*WHAT YOU HAVE TO DO*
Go through the records below and copy out every line holding "will".

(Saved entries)
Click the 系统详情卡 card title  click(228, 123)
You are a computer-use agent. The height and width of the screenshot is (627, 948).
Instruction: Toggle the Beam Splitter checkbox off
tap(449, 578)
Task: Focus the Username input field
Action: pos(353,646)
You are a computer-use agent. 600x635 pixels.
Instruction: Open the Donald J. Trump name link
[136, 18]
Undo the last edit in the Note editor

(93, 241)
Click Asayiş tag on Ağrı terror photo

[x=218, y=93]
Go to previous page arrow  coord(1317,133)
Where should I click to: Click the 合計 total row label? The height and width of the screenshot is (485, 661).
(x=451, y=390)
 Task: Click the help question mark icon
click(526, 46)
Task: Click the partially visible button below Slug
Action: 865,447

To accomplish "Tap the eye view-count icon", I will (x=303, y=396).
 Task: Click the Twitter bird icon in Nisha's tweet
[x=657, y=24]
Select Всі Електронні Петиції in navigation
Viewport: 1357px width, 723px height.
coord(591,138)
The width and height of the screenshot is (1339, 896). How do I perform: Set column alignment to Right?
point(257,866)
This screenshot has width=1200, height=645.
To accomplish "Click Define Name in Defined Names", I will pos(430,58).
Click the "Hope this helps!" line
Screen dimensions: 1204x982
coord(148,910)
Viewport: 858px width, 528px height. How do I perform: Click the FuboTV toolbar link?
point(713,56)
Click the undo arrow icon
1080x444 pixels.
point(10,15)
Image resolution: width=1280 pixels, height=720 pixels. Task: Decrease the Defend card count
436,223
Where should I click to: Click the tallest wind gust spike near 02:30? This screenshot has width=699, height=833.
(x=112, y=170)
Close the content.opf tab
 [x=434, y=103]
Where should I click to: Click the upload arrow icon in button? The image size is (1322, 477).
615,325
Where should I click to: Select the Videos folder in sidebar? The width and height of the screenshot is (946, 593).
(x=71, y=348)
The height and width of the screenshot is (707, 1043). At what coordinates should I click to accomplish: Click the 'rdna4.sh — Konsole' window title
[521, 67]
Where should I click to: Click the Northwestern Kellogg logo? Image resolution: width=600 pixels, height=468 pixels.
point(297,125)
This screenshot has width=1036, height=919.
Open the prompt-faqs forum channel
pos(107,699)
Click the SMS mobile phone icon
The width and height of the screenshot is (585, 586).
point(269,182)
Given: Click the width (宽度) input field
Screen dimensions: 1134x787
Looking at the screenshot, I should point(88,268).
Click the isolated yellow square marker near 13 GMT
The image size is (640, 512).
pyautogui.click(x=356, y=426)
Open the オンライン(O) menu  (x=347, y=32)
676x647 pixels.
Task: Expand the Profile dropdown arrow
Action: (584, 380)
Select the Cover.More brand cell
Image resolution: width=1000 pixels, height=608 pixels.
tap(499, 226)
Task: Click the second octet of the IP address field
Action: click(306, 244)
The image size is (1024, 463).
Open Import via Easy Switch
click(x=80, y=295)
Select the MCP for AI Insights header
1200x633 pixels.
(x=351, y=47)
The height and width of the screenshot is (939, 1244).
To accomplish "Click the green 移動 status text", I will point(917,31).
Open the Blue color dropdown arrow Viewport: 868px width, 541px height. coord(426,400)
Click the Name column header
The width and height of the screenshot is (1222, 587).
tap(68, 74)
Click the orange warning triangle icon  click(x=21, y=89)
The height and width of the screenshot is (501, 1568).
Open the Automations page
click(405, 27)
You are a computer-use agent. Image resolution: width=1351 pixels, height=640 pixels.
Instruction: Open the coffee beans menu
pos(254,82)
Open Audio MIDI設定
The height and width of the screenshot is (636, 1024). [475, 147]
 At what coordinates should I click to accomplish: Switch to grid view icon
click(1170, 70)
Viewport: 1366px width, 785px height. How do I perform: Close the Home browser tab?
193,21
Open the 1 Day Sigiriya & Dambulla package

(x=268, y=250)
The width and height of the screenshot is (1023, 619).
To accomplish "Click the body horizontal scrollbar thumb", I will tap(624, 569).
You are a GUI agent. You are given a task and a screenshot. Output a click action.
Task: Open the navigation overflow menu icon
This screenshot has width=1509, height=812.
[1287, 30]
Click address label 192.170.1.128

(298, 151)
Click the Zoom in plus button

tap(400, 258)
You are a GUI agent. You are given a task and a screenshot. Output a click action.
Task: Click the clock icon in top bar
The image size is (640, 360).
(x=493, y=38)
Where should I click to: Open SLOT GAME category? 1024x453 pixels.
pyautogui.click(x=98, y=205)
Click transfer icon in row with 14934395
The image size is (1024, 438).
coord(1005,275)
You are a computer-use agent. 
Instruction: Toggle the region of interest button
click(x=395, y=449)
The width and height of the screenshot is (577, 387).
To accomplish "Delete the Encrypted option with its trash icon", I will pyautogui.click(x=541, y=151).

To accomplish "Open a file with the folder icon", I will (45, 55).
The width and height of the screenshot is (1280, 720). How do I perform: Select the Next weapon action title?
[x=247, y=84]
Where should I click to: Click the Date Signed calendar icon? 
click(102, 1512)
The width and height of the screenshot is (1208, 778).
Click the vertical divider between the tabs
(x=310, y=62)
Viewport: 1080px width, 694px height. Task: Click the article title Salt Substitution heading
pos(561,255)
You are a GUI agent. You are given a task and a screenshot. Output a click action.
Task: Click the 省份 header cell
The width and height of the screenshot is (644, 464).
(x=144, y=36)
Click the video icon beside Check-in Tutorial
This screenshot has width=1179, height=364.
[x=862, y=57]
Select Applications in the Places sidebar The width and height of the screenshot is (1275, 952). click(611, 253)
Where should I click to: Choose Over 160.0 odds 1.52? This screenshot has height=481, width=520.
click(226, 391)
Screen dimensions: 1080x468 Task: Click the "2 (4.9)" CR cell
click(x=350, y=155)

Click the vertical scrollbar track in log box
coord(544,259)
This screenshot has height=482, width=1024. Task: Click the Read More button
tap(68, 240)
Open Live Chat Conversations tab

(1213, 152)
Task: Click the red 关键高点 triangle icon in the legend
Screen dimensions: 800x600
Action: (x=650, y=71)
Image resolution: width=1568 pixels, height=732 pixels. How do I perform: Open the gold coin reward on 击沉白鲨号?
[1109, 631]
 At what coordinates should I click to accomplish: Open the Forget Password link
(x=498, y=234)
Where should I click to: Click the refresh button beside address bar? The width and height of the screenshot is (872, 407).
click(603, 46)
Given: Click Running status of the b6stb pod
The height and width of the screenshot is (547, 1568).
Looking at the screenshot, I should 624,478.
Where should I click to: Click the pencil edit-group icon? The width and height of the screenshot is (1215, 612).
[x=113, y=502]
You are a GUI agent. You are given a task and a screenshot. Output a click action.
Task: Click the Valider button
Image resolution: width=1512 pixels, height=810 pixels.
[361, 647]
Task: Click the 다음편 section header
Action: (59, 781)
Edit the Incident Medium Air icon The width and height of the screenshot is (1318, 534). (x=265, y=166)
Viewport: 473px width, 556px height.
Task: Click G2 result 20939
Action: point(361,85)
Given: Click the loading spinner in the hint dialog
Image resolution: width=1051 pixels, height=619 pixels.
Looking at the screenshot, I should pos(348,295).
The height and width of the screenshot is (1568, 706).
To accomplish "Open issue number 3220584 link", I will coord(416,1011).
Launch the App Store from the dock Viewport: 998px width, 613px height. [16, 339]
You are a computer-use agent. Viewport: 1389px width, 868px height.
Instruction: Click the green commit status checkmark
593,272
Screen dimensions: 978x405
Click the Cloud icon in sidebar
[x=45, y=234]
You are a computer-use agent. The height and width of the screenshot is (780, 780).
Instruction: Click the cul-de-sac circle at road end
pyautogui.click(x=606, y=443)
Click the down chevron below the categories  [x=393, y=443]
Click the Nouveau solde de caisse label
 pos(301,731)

*OUTPUT FOR THIS TASK*
To accomplish "Tap the eye view-count icon", I will (x=303, y=396).
To accomplish "Click Define Name in Defined Names", I will pos(430,58).
To accomplish "Click the green 移動 status text", I will point(917,31).
To accomplish "Click the body horizontal scrollbar thumb", I will tap(624, 569).
To accomplish "Delete the Encrypted option with its trash icon", I will pyautogui.click(x=541, y=151).
To accomplish "Open a file with the folder icon", I will (45, 55).
To accomplish "Open issue number 3220584 link", I will coord(416,1011).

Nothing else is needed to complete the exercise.